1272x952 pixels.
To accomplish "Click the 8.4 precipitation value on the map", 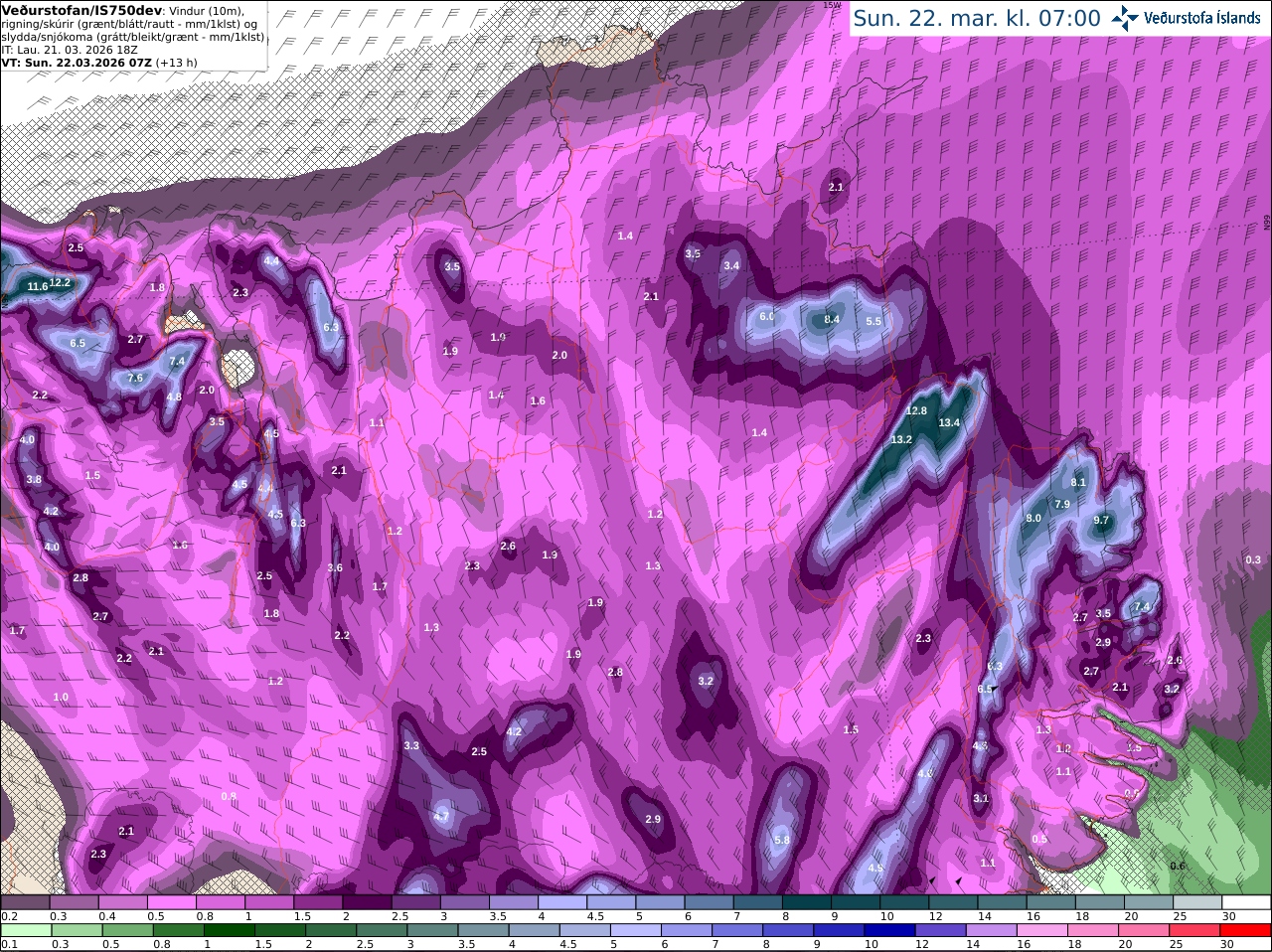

==

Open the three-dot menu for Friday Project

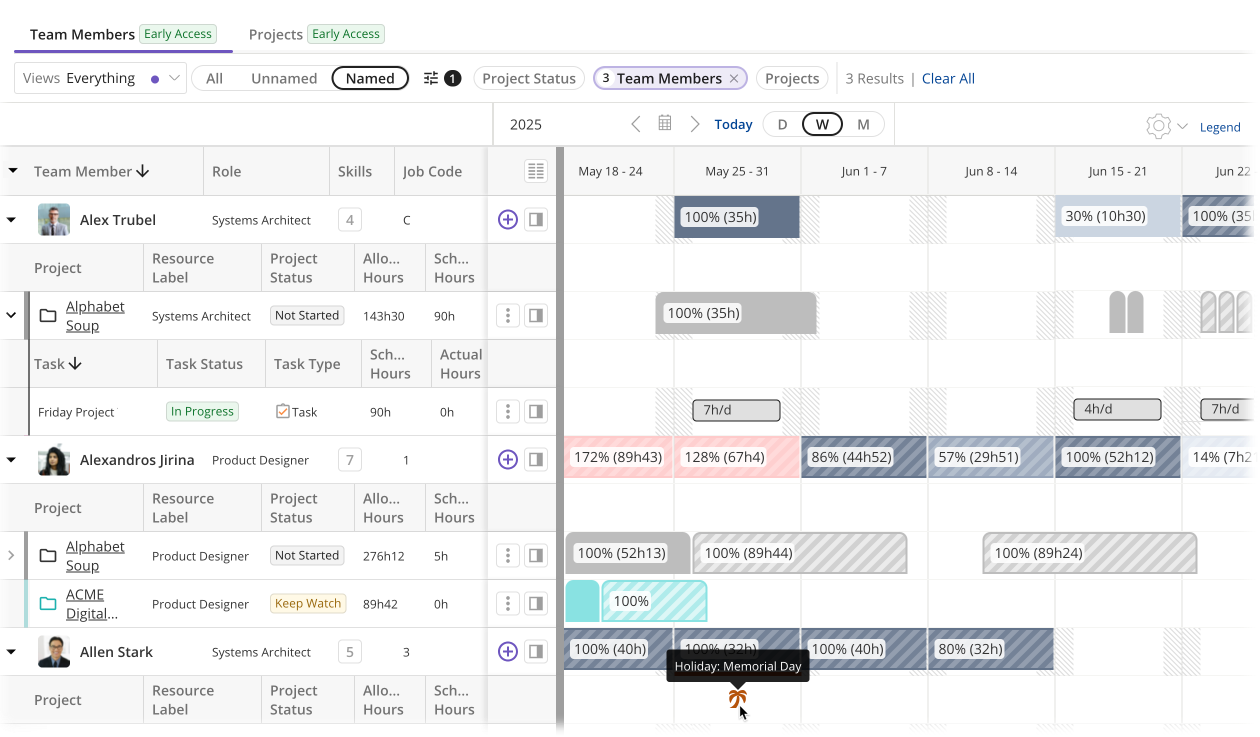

* * *

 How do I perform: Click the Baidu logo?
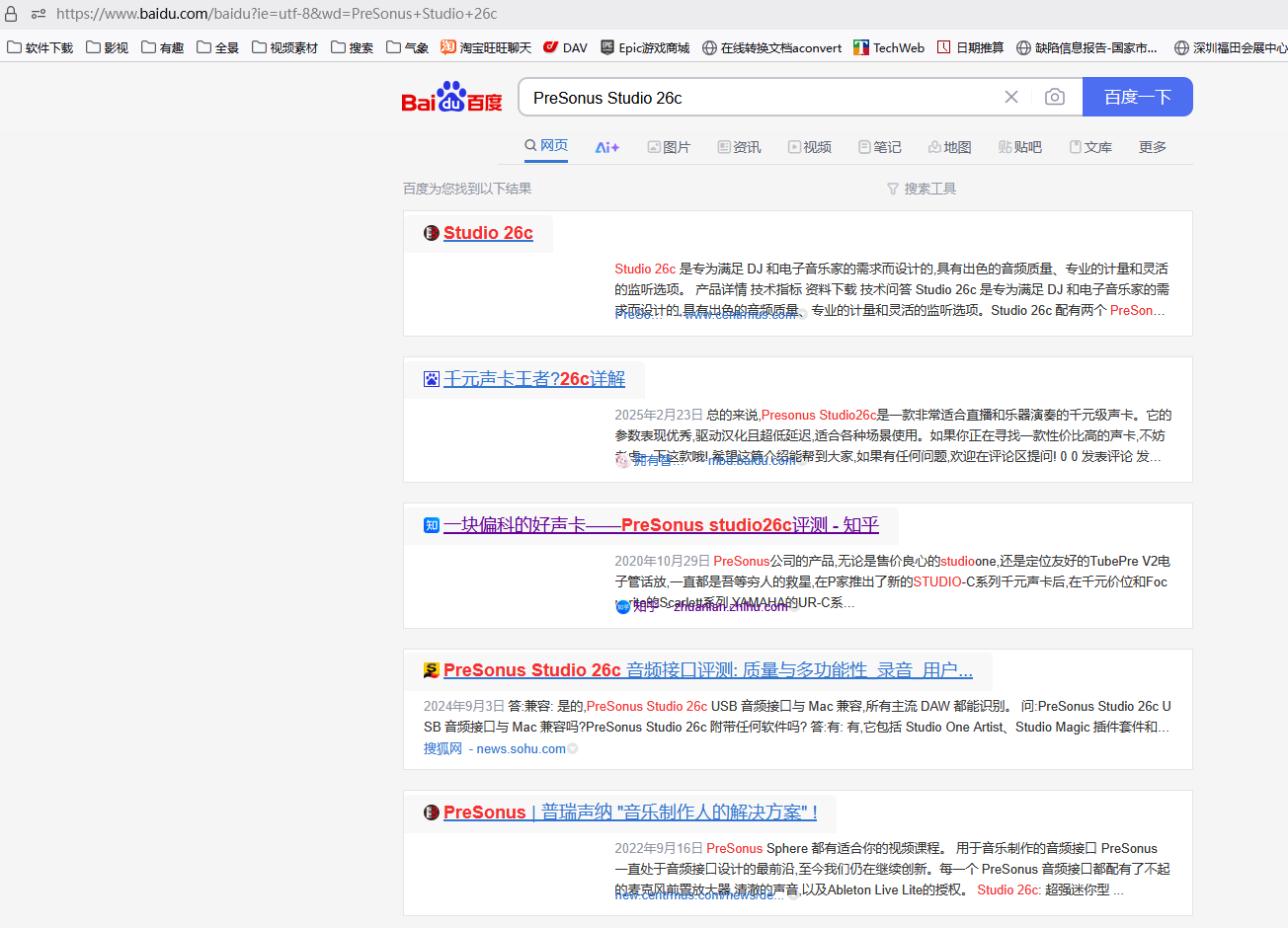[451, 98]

- **REQUIREMENT**
Transcribe, from the material above, the stretch starting at the line with "1272x952 pixels." and ending at the line with "the 8.4 precipitation", both included, exactly. Do not carry over pictures.

- **EXPECTED ANSWER**
1272x952 pixels.
To accomplish "Click the 8.4 precipitation value on the map", 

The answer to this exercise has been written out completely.